Supplied records »
┄┄┄┄┄┄┄┄┄┄┄┄┄┄┄┄┄┄┄┄

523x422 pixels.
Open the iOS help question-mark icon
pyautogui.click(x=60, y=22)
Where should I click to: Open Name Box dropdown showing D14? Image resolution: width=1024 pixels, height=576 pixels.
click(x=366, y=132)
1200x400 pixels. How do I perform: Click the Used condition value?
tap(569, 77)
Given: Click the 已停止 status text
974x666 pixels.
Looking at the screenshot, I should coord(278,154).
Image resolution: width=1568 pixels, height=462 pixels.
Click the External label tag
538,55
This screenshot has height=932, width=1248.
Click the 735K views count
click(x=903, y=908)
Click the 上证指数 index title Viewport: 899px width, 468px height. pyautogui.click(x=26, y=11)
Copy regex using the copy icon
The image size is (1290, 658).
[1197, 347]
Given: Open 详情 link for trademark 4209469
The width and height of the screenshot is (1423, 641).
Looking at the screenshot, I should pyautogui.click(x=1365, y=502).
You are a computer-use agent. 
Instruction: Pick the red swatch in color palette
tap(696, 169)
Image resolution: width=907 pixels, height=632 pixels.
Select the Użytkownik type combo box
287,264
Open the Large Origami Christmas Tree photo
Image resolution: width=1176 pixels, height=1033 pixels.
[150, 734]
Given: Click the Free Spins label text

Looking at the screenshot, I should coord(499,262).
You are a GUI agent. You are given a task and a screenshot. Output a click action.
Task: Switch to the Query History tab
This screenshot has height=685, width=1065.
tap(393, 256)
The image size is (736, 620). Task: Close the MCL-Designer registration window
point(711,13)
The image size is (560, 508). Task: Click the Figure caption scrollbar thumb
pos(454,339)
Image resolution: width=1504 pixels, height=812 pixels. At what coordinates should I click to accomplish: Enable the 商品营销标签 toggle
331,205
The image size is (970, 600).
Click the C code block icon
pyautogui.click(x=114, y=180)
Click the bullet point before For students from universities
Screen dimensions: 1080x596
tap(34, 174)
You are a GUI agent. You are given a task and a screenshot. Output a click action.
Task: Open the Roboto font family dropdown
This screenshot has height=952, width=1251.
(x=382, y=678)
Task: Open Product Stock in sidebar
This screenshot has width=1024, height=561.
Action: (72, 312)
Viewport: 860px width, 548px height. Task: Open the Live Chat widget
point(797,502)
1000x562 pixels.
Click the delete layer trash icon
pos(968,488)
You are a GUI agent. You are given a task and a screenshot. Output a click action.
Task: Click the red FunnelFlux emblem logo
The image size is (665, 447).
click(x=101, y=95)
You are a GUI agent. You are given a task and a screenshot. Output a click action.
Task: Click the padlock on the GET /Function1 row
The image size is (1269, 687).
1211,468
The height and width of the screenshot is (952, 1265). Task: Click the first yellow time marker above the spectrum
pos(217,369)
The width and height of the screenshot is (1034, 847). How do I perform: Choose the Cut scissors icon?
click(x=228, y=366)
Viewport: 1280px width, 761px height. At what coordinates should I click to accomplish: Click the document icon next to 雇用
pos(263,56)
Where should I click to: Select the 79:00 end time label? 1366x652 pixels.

┄┄┄┄┄┄┄┄┄┄┄┄┄┄┄┄┄┄┄┄

What needs to be done »
Everything from the line containing "Viewport: 1280px width, 761px" to the end of the data above should be quoted exactly, please, both ends included, and nothing outside that span.

Finished exercise »
Viewport: 1280px width, 761px height. At what coordinates should I click to accomplish: Click the document icon next to 雇用
pos(263,56)
Where should I click to: Select the 79:00 end time label? 1366x652 pixels.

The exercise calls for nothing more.